Cloud technologies are experiencing exponential growth: back in 2013, the market was already valued at a very respectable US$53 billion, and now predictions for 2020 top US$191 billion!

The greatest advantage of Cloud services is their interoperability and flexibility, allowing individuals to access their data, files and applications anywhere, anytime, and from any device. The Cloud benefits companies too, allowing them to externalize aspects of their operations that would require considerable initial outlays and cumbersome management, yet are essential to their smooth functioning (software, servers).

Following is a quick overview of what to consider before deciding whether to adopt Cloud technologies.

Services offered

Cloud technologies offer three main types of service.

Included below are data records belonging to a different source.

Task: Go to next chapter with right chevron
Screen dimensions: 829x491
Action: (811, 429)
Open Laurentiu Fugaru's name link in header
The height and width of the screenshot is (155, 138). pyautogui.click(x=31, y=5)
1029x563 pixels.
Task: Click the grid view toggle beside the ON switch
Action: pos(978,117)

1. Infrastructure as a Service (IaaS).

This allows enterprises that are unable or unwilling to make massive investments in hardware and related maintenance to rent servers or space to store their data.

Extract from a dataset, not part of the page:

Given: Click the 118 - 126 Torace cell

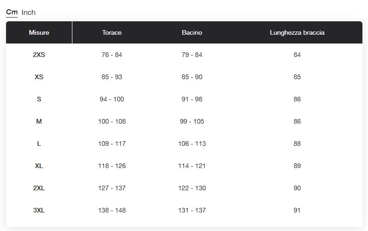Looking at the screenshot, I should 112,166.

2. Software as a Service (SaaS).

This is by far the fastest-growing and most popular service. It follows the subscription model, with users paying per amount of time used, per data volume used, or for one-off use.

3. Platform as a Service (PaaS).

This variation of Cloud computing adds a preconfigured software environment to the infrastructure service. For example, for a virtual server, the server provider supplies, installs and maintains the operating system.

Long-term costs

Cloud technologies allow users to amortize their IT investment: the huge initial outlay to purchase hardware and software is replaced by a recurrent, fixed and predictable cost per user or per volume of use.

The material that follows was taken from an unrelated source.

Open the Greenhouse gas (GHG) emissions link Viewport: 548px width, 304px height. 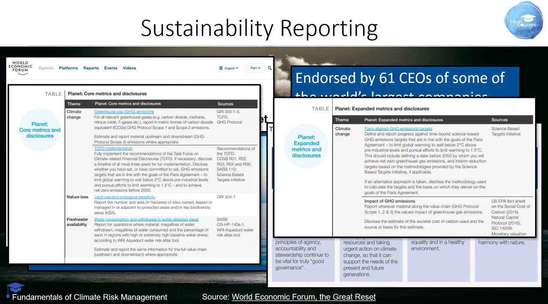point(124,112)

Besides saving on acquisition costs, companies also save on labour, since installation is no longer required and the Cloud services provider takes care of updates and other routine tasks.

But do your math; over the medium term, Cloud solutions may not be the most economical for you.

Security

At a time when IT security is crucial, how can you be positive that your data on the Cloud is actually protected? After all, threats abound, and hackers’ “exploits” are all over the news.

Your Cloud technology provider must be completely trustworthy. Make sure that potential providers follow best-practice standards, and check out Cloud technology assessment sites like Chekkt, which lists over 3,000 business technology tools and ranks them by level of user satisfaction, along with their comments.

Support

Since support and maintenance are no longer provided in-house, you must obtain the best support plan possible, ideally 24/7. Total time during which the service is unavailable should be as low as possible and should be guaranteed not to exceed 0.01%.

Trial periods

Before signing on with any given Cloud service provider, get a free trial or test their service through a pilot project. This trial period allows you not only to try out the tool, but also to better identify your needs and the level of service you require.

Exporting capabilities

Worst-case scenario, the Cloud solution may simply not work. This is why potential suppliers should provide an easy way to export data to an off-Cloud location. This feature could also be a life-saver in the event that the provider closes shop.

All in all, exceptional circumstances notwithstanding, the advantages of migrating to Cloud technologies usually outweigh the downsides. But as always, when dealing with data and business processes, due diligence is a must!